De syncretische Sinterklaas en Zwartepiet

In november 2008 werd het Sinterklaasfeest door het Nederlands Centrum van Volkscultuur uitgeroepen tot het belangrijkste en meest waardevolle feest van  Nederland. Het feest vormt een samensmelting van talrijke oude verhalen en gebruiken uit het verleden, een product van syncretisme zoals dat heet,  zodat we over een syncretisch feest kunnen spreken.

De oudste voorstelling van onze Sinterklaas stamt van ver voor het begin van onze jaartelling en is die van  de Germaanse god Wodan of Odin met zijn witte schimmel Sleipir. Deze Scandinavische wintergod bracht met zijn paard geschenken rond en liet zich vergezellen door een beschilderde sjamaan.  Deze lijkt een hulp, een soort knecht maar staat  -naar men vermoedt-  ook symbool voor het oude en door de Germaanse religie verdrongen sjamanisme. Het Odinfeest is een geschenkenfeest waar van alles wordt uitgedeeld om de winter mee door te komen. Aanvankelijk viel het samen met het geboortefeest van de Keltische god Freir tijdens de zonnewende, maar langzamerhand is het in onze streken naar voren geschoven.

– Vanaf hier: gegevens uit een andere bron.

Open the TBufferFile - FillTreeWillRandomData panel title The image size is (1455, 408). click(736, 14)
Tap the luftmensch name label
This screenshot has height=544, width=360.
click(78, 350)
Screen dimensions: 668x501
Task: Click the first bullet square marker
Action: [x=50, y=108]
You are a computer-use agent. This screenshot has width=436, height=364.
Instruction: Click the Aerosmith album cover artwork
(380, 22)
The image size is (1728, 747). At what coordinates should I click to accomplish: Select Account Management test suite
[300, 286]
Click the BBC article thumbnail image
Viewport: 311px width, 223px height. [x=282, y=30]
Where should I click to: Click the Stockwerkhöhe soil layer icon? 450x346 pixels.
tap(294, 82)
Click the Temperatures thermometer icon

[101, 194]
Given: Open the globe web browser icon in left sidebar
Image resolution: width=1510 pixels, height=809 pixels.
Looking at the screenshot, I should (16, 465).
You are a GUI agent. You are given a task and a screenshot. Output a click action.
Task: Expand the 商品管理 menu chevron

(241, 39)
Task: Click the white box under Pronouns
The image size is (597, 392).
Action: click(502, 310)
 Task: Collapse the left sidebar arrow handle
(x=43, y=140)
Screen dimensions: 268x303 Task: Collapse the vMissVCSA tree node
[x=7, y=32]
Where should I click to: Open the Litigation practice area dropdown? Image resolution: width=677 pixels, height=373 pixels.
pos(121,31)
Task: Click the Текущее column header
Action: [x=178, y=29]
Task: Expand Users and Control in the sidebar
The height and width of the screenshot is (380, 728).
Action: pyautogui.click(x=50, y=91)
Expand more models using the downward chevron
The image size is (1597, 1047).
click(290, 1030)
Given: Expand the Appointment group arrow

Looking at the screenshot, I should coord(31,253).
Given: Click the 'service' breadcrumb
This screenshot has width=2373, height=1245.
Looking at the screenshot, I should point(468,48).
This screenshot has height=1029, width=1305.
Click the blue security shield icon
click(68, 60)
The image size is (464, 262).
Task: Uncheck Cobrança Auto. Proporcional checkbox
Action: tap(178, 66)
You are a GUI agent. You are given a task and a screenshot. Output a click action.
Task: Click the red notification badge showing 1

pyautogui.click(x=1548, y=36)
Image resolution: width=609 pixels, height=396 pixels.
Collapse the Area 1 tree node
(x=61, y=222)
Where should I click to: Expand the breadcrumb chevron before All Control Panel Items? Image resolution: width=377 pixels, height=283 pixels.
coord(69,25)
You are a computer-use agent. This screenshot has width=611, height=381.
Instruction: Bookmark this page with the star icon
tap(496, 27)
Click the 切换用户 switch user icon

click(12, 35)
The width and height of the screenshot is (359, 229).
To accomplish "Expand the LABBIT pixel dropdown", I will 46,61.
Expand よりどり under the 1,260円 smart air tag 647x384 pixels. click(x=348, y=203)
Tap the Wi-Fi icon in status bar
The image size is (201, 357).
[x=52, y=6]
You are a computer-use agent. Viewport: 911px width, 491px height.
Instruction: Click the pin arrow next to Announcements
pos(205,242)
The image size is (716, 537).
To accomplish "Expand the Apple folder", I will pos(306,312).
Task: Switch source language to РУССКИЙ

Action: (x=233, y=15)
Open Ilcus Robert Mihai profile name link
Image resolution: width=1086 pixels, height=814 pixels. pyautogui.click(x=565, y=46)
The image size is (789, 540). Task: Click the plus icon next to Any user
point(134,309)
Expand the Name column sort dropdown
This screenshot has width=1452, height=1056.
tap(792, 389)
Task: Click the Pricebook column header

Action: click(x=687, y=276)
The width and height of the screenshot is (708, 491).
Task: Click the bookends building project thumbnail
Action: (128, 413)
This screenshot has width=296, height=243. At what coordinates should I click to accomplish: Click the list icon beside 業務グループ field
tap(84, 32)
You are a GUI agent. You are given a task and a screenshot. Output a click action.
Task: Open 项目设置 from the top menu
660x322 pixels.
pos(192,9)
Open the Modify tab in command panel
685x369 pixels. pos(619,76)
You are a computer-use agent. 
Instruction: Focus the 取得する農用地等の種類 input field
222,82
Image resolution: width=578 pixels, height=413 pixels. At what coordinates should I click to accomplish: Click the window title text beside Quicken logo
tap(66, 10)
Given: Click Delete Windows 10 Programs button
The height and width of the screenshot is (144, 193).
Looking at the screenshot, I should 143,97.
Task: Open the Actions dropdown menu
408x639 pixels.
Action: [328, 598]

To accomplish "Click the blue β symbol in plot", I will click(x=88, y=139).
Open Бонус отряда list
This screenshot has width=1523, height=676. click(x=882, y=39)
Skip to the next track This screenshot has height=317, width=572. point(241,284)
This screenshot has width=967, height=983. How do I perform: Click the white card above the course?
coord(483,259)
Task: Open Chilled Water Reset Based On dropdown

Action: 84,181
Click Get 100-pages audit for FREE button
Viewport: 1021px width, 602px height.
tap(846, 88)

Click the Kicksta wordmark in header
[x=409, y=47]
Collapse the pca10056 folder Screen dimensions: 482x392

De ondergeschikte sjamaan, waarin men iets van zwartepiet kan herkennen,  wordt in oude verhalen ook wel Herne of Eckhart genoemd, soms ook Satyr of Puck, een naam die verwant is aan het Angelsaksische Bogey of Boucca  (verwant aan het slavische Bog dat god betekent). Op oud rotstekeningen staat deze Herne afgebeeld met de fasces, de roe of de roedebundel, het oeroude vruchtbaarheidssymbool waarmee macht werd uitgeoefend (van fasces is het woord fascisme afgeleid).

Veel oude gebruiken en gewoonten blijven vaak hetzelfde. Alleen de namen veranderen en de dingen krijgen  een eigentijds sausje. Vanaf de vijfde of zesde eeuw worden Odin en Wodan door de opkomst van het christendom langzamerhand vervangen door de zeer populaire heilige Nicolaas en wordt het Odinfeest het Nicolaasfeest. Maar in de zestiende eeuw werd dit feest in de Nederlanden onder invloed van Reformatie en Beeldenstorm verboden en werden ook de Nicolaasmarkten afgeschaft. Men duldt geen heiligen. In 1663 echter ontstond onder stimulering van de middenstand in Amsterdam de opstand der kinderen. Het college van Schout en Schepenen ging door de knieën, de Nicolaasmarkten werden in ere hersteld maar het Sint Nicolaasfeest mocht echter niet in het openbaar worden gevierd (dat was iets in het geniep van Rooms-Katholieken). En zo is het lange tijd gebleven. Van een Zwartepiet is weinig waar te nemen. Misschien dat de Spanjaarden op de Nicolaasmarkten hun waar verkochten met behulp van slaven, moslims en moren die een donkere huidskleur hadden.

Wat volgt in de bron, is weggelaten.